5.2 Triple Attention Block

class TripleAttentionBlock(nn.Module):
    """One layer of BehaviorGPT's triple attention mechanism."""
    hidden_dim: int = 128
    num_heads: int = 8
    k_nearest_map: int = 256
    k_nearest_agents: int = 32

    @nn.compact
    def __call__(self, agent_embeddings, map_embeddings, agent_positions):
        """
        Args:
            agent_embeddings: [batch, num_agents, num_patches, hidden_dim]
            map_embeddings: [batch, num_map_elements, hidden_dim]
            agent_positions: [batch, num_agents, num_patches, 2] (x, y)
        """
        batch, num_agents, num_patches, hidden_dim = agent_embeddings.shape

        # ═══════════════════════════════════════════════════════════════
        # STEP 1: Temporal Self-Attention (per agent, across time)
        # ═══════════════════════════════════════════════════════════════

        # Reshape to [batch * num_agents, num_patches, hidden_dim]
        x = agent_embeddings.reshape(batch * num_agents, num_patches, hidden_dim)

        # Causal mask: each patch can only attend to previous patches
        causal_mask = jnp.tril(jnp.ones((num_patches, num_patches)))

        x = x + CausalSelfAttention(
            num_heads=self.num_heads,
            name="temporal_attention"
        )(x, mask=causal_mask)

        x = x.reshape(batch, num_agents, num_patches, hidden_dim)

        # ═══════════════════════════════════════════════════════════════
        # STEP 2: Agent-Map Cross-Attention
        # ═══════════════════════════════════════════════════════════════

        # For each agent-patch, find k-nearest map elements
        # agent_positions: [batch, num_agents, num_patches, 2]
        # map_positions: [batch, num_map_elements, 2] (centroid of each element)

        map_positions = self._get_map_centroids(map_embeddings)

        # Compute distances and select k-nearest
        # This creates a sparse attention pattern
        nearest_map_indices = self._k_nearest(
            agent_positions, map_positions, k=self.k_nearest_map
        )

        # Gather relevant map embeddings
        selected_map = jnp.take_along_axis(
            map_embeddings[:, None, None, :, :],
            nearest_map_indices[:, :, :, :, None],
            axis=3
        )

        # Cross-attention: agents query, map elements are keys/values
        x = x + CrossAttention(
            num_heads=self.num_heads,
            name="agent_map_attention"
        )(query=x, key_value=selected_map)

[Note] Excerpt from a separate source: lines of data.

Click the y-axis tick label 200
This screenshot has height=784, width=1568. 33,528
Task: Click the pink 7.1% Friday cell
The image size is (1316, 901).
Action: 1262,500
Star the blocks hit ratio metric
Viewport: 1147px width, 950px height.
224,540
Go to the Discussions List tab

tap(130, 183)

        # ═══════════════════════════════════════════════════════════════
        # STEP 3: Agent-Agent Self-Attention
        # ═══════════════════════════════════════════════════════════════

        # For each patch timestep, attend across agents
        # Reshape to [batch * num_patches, num_agents, hidden_dim]
        x = x.transpose(0, 2, 1, 3).reshape(batch * num_patches, num_agents, hidden_dim)

        # Find k-nearest agents at each timestep
        agent_pos_per_patch = agent_positions.transpose(0, 2, 1, 3)
        agent_pos_per_patch = agent_pos_per_patch.reshape(batch * num_patches, num_agents, 2)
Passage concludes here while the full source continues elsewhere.